Johannes Gehrke is a Technical Fellow at Microsoft in the Experiences and Devices Group, working on machine learning and Big Data. From 1999 to 2015, he was on the faculty in the Department of Computer Science at Cornell University where he graduated 25 PhD students. Johannes has received an NSF Career Award, a Sloan Research Fellowship, a Humboldt Research Award, the 2011 IEEE Computer Society Technical Achievement Award, and he is an ACM Fellow. He co-authored the undergraduate textbook “Database Management Systems (McGrawHill (2002),” currently in its third edition), and he was Program co-Chair of ACM KDD 2004, VLDB 2007, IEEE ICDE 2012, ACM SOCC 2014, and IEEE ICDE 2015.
Feifei Li (Alibaba and University of Utah)
Title: Journey to SDDP: Towards Building a Self-Driving Database Platform
Self-Driving Database Platform (SDDP) provides cloud databases with automatic operation and maintenance, and enables intelligent database kernels (such as adaptive hot/cold data separation). The DBMS running on SDDP has the ability of self-detection, self-recovery, self-decision-making, self-optimization, and serving cloud users with transparent non-stop services. For cloud databases, tuning the buffer size appropriately is critical to the performance, since memory is usually the resource bottleneck. For large-scale databases supporting heterogeneous applications, configuring the individual buffer sizes for a significant number of database instances presents a scalability challenge. Manual optimization is neither efficient nor effective, and even not feasible for large cloud clusters, especially when the workload may dynamically change on each instance. The difficulty lies in the fact that each database instance requires a different buffer size that is highly individualized, subject to the constraint of the total buffer memory space.

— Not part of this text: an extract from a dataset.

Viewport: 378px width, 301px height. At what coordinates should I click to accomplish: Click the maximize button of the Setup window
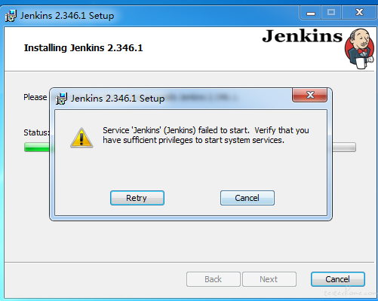[x=331, y=13]
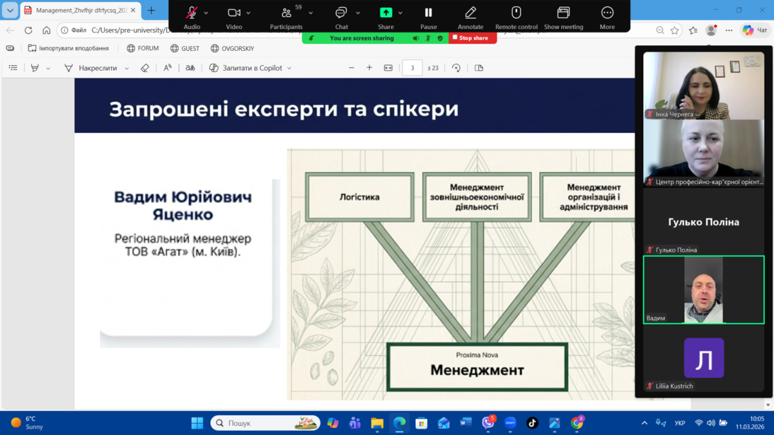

It is imperative to resort to algorithms that automatically orchestrate the buffer tuning for the entire database instances.
To this end, we enable SDDP to automatically tune buffer sizes based on a deep learning method, called iBTune. It has been deployed for more than 10,000 OLTP database instances in Alibaba production system. Specifically, it leverages the information from similar workloads to find out the tolerable miss ratio of each instance. Then, it utilizes the relationship between miss ratios and allocated memory sizes to individually optimize the target buffer sizes. To provide a guaranteed level of service level agreement (SLA), we design a pairwise deep neural network that uses features from measurements on pairs of instances to predict the upper bounds of the request response times. A target buffer size can be adjusted only when the predicted response time upper bound is in a safe limit. The successful deployment on Alibaba production environment, which safely reduces the memory footprint by more than 17% compared to the original system that relies on manual configurations, demonstrates the effectiveness of our solution.
Feifei Li is currently a Vice President of Alibaba Group, ACM Distinguished Scientist, President of the Database Products Business Unit of Alibaba Cloud and the Database and Storage Lab of DAMO academy. Before joining Alibaba, He has been a tenured full professor at the School of Computing, University of Utah. He has won multiple awards from NSF, ACM, IEEE, Visa, Google, HP, and Huawei. In particular, he is a recipient of the IEEE ICDE 2014 10 Years Most Influential Paper Award, ACM SIGMOD 2016 Best Paper Award, ACM SIGMOD 2015 Best System Demonstration Award, IEEE ICDE 2004 Best Paper Award, NSF Career Award by US National Science Foundation. He has been an associate editor, co-chairs, and core committee members for many prestigious journals and conferences.
Andrew Pavlo (Carnegie Mellon University)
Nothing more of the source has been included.